[begin DATA ENTRIES]
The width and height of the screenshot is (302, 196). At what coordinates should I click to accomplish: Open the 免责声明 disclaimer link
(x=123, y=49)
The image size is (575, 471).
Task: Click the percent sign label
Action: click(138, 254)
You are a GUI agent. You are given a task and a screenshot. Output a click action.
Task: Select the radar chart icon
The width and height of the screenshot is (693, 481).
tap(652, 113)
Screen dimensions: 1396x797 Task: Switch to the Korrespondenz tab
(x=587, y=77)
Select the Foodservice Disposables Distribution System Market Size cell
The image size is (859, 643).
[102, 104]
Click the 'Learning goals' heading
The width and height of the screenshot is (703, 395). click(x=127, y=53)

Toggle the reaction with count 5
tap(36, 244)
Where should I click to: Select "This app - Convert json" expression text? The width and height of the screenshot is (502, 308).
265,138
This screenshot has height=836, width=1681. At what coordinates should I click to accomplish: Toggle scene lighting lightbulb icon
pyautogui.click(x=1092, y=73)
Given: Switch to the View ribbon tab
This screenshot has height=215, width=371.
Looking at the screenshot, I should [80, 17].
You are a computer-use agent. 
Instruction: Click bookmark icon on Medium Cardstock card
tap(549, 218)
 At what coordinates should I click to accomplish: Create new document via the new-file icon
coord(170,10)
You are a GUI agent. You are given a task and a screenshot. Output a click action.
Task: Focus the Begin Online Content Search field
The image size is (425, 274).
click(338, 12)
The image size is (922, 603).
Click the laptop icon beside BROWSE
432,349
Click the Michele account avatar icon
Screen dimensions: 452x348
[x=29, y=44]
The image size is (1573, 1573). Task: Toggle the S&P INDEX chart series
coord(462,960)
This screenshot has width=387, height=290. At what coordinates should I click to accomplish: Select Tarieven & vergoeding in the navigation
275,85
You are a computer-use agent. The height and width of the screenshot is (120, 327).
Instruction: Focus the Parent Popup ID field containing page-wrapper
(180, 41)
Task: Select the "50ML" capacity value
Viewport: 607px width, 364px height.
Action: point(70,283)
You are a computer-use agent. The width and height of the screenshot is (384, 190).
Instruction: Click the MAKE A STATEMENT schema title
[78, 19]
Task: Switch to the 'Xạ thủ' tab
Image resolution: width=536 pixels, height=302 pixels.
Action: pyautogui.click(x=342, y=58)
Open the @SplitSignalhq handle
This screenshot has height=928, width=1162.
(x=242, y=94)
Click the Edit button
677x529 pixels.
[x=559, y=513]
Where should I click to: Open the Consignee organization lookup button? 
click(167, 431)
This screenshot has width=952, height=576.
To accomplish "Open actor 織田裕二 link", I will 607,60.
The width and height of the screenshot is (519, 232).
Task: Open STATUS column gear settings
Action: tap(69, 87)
[end DATA ENTRIES]
PROBLEM DESCRIPTION:
Repeat the records word for word, beginning at the line that contains "You are a computer-use agent. The height" and stopping after the line that contains "Action: point(70,283)".

SOLUTION TO THE PROBLEM:
You are a computer-use agent. The height and width of the screenshot is (120, 327).
Instruction: Focus the Parent Popup ID field containing page-wrapper
(180, 41)
Task: Select the "50ML" capacity value
Viewport: 607px width, 364px height.
Action: point(70,283)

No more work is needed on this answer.